Lesson 3.2

Encoding to bytes

With one codebook per chunk, encoding a vector is just a row of independent lookups: one byte per chunk.

concepts 8 min read

A row of independent lookups

Encoding is the payoff. For each chunk, find the nearest entry in that chunk's codebook and write down its index (its position in that codebook, a whole number from 0 to 255 that fits in one byte). The chunks do not talk to each other; each is its own little codebook lookup. A 128-number vector split into 8 chunks becomes a row of 8 bytes.

Drag the point in any of the three chunks below. Only that chunk's code changes; the others stay put. The whole vector is now the short code row at the bottom.
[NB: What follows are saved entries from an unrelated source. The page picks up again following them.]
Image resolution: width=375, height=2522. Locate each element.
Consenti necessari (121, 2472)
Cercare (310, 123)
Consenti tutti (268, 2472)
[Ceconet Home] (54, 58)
Drag any chunk's point; each becomes one code

codes [ 2, 0, 3 ]  ·  3 bytes for the whole vector

Encoding a vector is M independent nearest-entry lookups, one per chunk, producing M bytes. The chunks are quantized completely separately.

The compression, counted

Now the numbers that make this worth doing. Take a real embedding: 128 dimensions of 32-bit floats is 512 bytes. Split into 8 chunks, it encodes to 8 bytes. That is a 64 times reduction, and the codebooks add only a few kilobytes shared across the entire dataset, however many millions of vectors there are.
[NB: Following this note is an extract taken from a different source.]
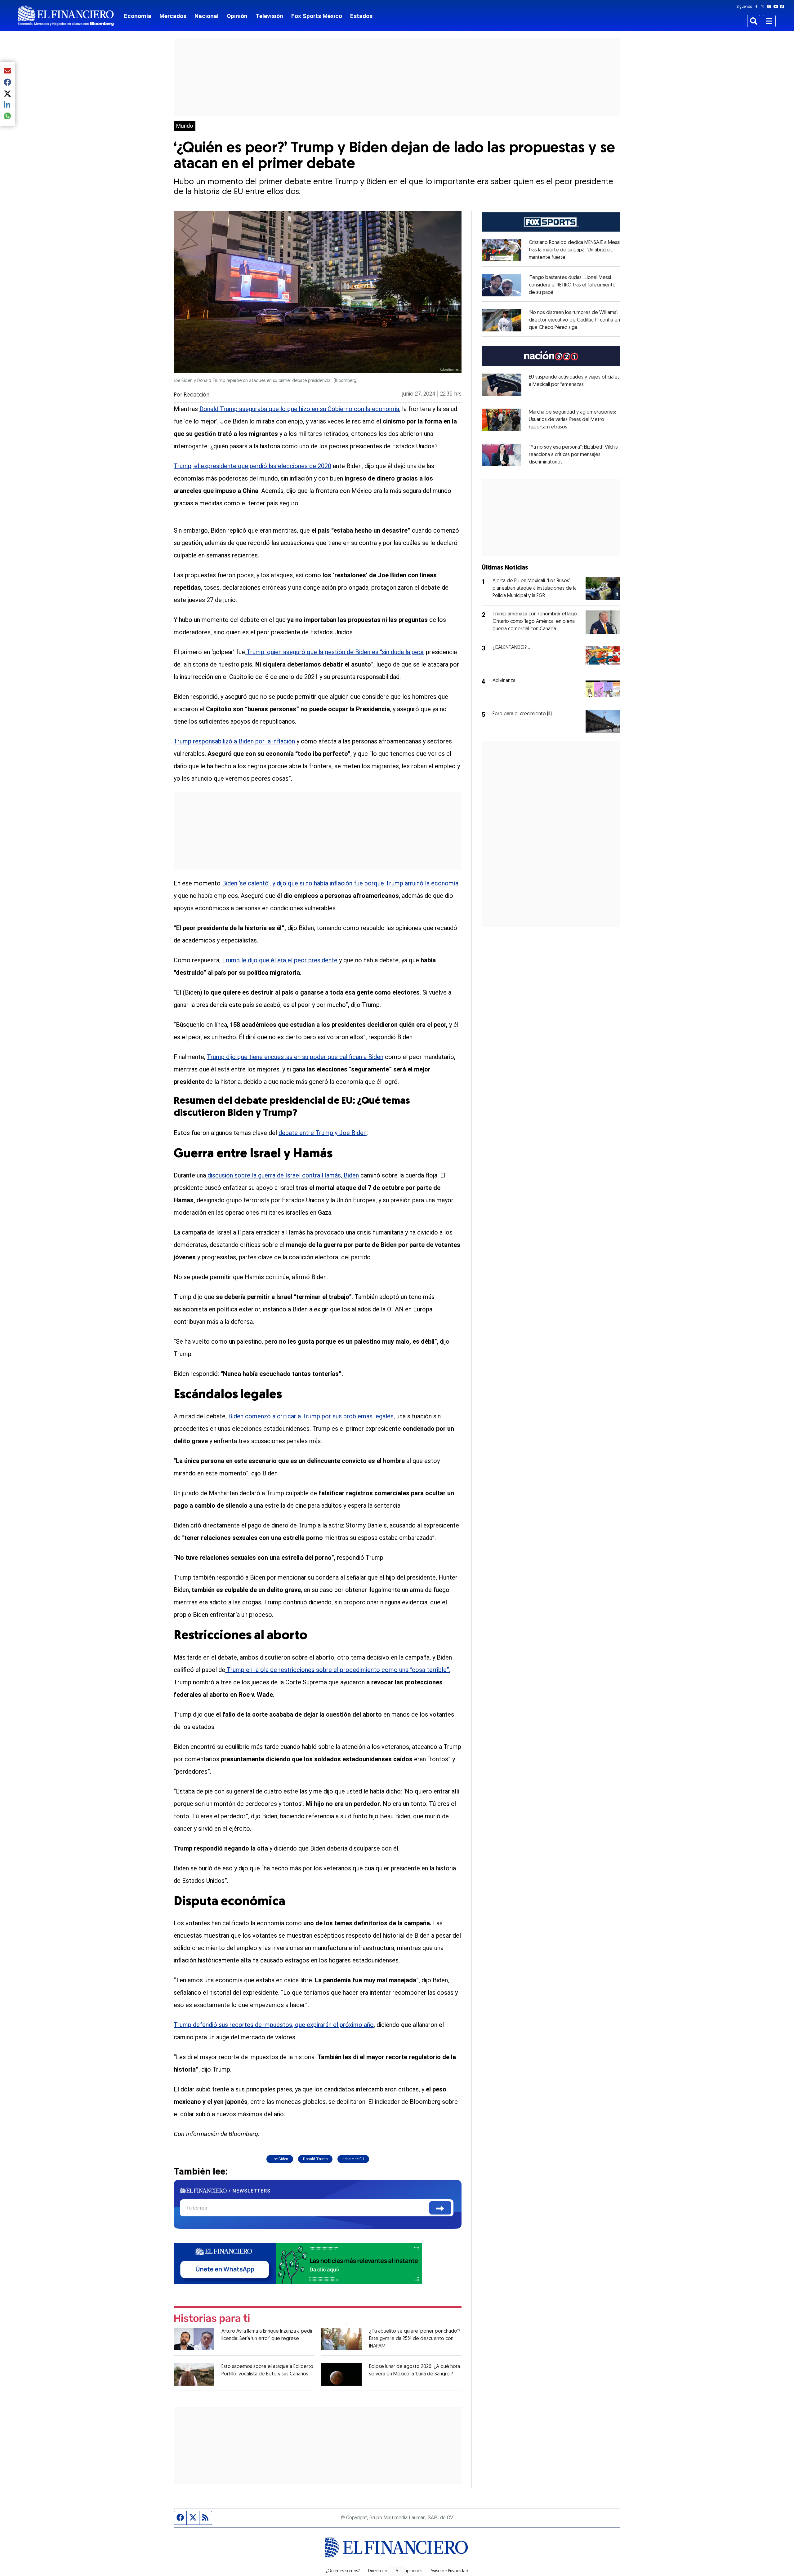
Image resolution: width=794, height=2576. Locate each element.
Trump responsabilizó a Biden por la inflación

512 bytes → 8 bytes  =  64× smaller

128-dim float vector to an 8-chunk PQ code

The codes are tiny, but they are lossy. Each chunk now points at its representative, not its real value. The next lesson measures exactly how much was lost.

Key takeaways

1

Encoding is M independent codebook lookups; each chunk becomes one byte, ignoring the others.

2

A 128-dim float vector encodes to 8 bytes, a 64x reduction, with codebooks shared across the dataset.

3

The codes are lossy: each chunk now stands for its representative, not its exact value.